Krawczynski is a member of the university’s McDonnell Center for Space Sciences and its Center for Quantum Leaps, a signature initiative of the Arts & Sciences strategic plan. He served as the director of undergraduate studies for the Department of Physics from 2012-18 and is currently chair of the department. Krawczynski joined the university in 2002.
Krawczynski’s work encompasses experimental, observational and theoretical projects. He is the principal investigator of two NASA missions conducted on stratospheric balloons. The first mission, XL-Calibur, is used to study the X-ray emission from black hole-star binary systems. The second mission, DR-TES, tests quantum detectors in preparation for a larger mission with the potential of constraining the nature of dark matter. Krawczynski and his colleagues also use X-ray observations with NASA’s satellites to investigate astrophysical processes close to black holes and neutron stars.

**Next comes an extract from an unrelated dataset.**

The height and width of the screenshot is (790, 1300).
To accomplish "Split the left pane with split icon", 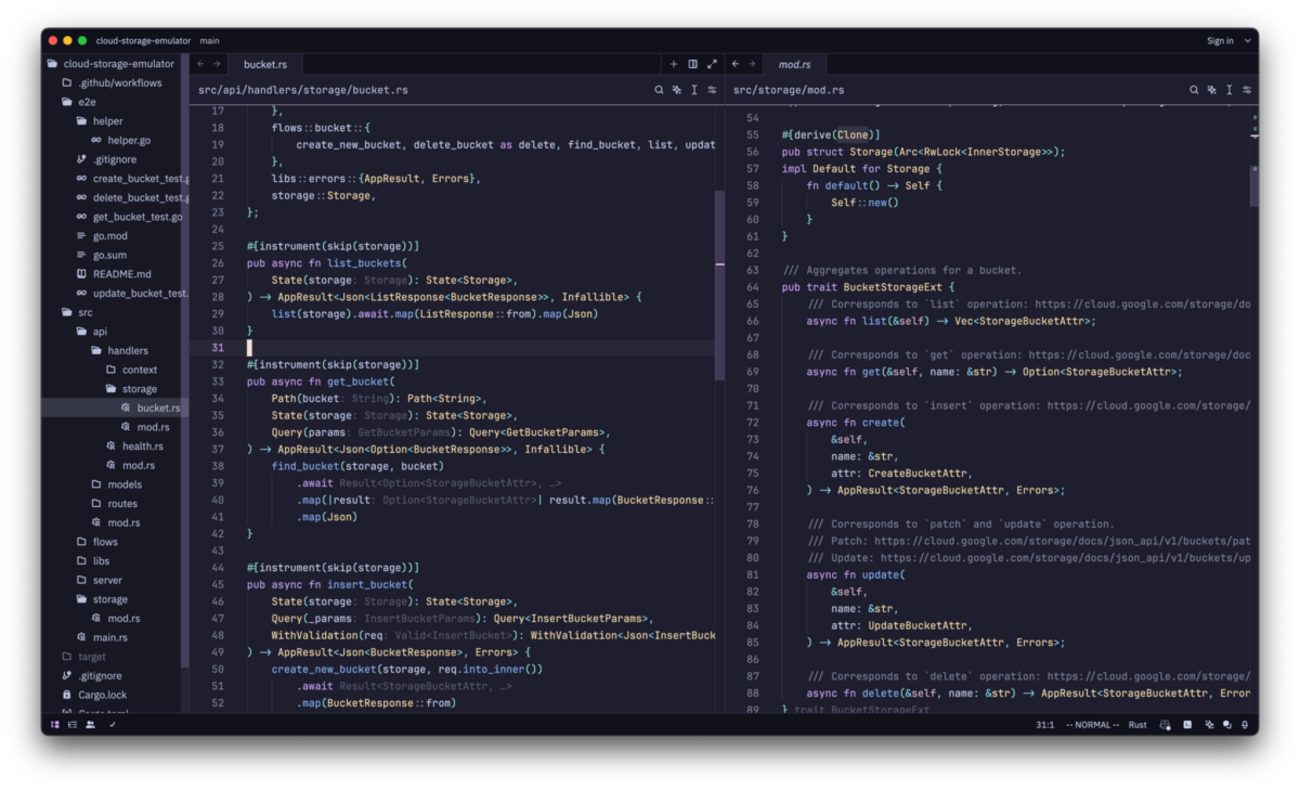I will click(693, 64).
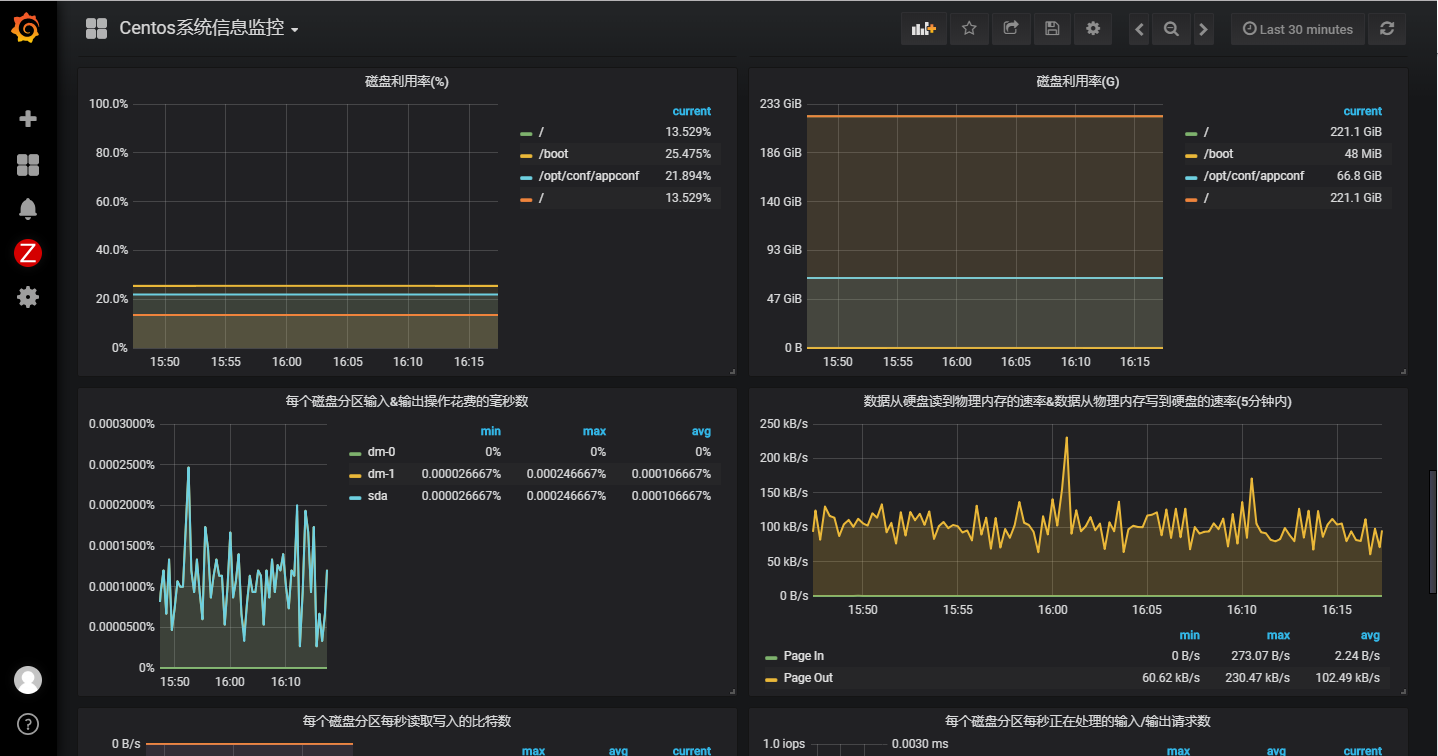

Krawczynski has authored or co-authored over 275 peer-reviewed journal articles and one book, titled “Relativistic Jets from Active Galactic Nuclei.”
Wilfred R. Konneker, PhD ’50, was a pioneer in nuclear medicine and radiopharmaceuticals. He founded or co-founded numerous successful companies and ran the pharmaceutical division of Mallinckrodt. Konneker served four years on the university’s Board of Trustees and then served as a trustee emeritus from July 1997 until his death in 2016. Konneker and his wife, Ann Lee, made a commitment to establish the Wilfred R. and Ann Lee Konneker Distinguished Professorship in Physics in 1998.